2. Cell adaptations to new growth environments
R03 feasibility award: in collaboration with Laura Heiser (OHSU), Zaid Siddiqui (UPMA), Saeed Alahmari
2.1 Integrating live-cell imaging with single-cell sequencing
Exposing cancer cells to a new environment inﬂuences their growth behavior. For some cells, a moderate growth inhibition is followed by adaptation and return to normal growth rates. Others initially experience a near-complete cytostatic phenotype, only to explode in their growth during later generations, reaching growth rates well beyond baseline. This implies that one can reach opposite conclusions about the relative ﬁtness of two cell lineages, solely depending on timing of measurement. Our goal is the development of a new class of temporal biomarkers that extrapolate from a cell's transcriptome how ﬁt its descendants will be over multiple generations. We record how cells divide, migrate and die, linking the recorded phenotypic differences between cells to differences between their transcriptomes.
Linking sequenced and imaged cells allows visualizing the spatial segregation of pathways activity inside a cell (here shown for only two compartment: mitochondria and nucleus and 10 pathways: legend).
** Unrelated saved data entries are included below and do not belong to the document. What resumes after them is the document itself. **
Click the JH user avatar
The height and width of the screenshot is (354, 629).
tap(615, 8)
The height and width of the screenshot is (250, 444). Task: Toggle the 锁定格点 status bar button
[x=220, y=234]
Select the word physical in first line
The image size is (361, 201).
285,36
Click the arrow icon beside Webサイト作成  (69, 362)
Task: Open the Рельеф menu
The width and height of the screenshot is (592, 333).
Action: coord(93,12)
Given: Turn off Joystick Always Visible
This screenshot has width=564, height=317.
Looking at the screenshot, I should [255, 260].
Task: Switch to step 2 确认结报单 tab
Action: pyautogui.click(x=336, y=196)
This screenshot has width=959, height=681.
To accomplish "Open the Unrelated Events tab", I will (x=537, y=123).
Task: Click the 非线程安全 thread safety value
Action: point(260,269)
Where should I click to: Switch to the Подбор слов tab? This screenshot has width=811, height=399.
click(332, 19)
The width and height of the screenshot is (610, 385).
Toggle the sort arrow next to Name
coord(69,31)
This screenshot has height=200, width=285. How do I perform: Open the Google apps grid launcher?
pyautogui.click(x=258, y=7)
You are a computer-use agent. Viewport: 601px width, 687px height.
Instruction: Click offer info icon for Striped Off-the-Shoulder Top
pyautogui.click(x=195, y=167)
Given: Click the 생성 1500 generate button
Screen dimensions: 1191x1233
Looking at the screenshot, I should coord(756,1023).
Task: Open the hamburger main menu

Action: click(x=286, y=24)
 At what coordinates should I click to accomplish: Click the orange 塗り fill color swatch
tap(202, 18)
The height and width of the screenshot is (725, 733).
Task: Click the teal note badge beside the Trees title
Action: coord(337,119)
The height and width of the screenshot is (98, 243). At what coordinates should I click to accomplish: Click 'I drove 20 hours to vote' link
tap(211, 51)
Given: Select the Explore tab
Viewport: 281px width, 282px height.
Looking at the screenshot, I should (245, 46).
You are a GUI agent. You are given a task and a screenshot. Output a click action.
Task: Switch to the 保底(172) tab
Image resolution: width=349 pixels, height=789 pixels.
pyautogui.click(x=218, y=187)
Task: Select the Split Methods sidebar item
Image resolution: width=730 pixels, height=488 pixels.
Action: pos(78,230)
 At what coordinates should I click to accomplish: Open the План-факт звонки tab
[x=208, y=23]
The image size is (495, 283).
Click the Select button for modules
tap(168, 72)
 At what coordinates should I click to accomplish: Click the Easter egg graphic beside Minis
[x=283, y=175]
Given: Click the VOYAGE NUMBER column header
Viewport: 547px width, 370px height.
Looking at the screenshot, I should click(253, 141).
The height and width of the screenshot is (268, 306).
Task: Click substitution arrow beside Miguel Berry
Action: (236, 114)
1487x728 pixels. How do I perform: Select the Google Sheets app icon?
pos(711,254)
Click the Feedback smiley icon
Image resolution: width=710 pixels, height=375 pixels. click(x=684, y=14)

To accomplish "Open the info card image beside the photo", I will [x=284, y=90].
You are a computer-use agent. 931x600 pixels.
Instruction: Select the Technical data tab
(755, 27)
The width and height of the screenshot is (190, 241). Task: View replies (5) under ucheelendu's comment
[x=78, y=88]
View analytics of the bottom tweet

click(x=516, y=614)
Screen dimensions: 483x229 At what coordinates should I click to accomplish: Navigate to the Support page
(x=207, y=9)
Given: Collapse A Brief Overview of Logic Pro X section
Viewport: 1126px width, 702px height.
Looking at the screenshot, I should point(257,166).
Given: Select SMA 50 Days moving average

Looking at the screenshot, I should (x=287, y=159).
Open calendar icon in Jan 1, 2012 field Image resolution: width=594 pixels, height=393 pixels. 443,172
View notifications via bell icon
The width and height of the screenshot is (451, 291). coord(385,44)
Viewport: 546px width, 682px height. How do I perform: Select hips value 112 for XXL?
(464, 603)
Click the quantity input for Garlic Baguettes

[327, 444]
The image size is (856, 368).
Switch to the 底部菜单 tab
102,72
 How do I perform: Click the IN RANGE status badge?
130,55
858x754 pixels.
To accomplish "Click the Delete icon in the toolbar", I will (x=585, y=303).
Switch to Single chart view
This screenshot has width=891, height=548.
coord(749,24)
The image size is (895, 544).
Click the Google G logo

Frequency of each color indicates strength of pathway activity.
We use live-cell imaging to characterize the cell cycle of cancer cell clones as they adapt to new environments. A four-layered approach maps sequenced- and imaged cells in-silico. Hereby biological variability – emerging from multiple growth conditions – acts as an additional barcode during sequencing. This linking matches the sequenced cell's transcriptome to its closest living relative still undergoing live-cell imaging. Integration with live-cell imaging opens the door to leverage the suitability of single cell sequencing for deep learning in a new way – not for solving technical challenges like segmentation and tracking, but for interpretation of genomic information.
2.2 Mathematical modeling of competition dynamics of co-existing tumor clones
The transcriptome is part of a cell's "vocabulary" that is used to communicate with its environment. As such, not only the fitness of a cell, but also its transcriptome, is context-dependent -- a function of environmental changes. Here we evaluate how environmental fluctuations – changes in nutrient availability and changes in the cellular population structure – affect the fitness of these subpopulations. If coexisting subpopulations interact with one another, then the selective forces acting on these subpopulations will no longer be constant, but will change with changes in the cellular fraction of each population.
Evolutionary game theory (EGT) is a mathematical framework designed to model this scenario of dynamic selection. We integrate single-cell sequencing into an EGT framework to restrict the search space of possible interactions between subpopulations and to characterize the nature (i.e., the strength and direction) of these interactions.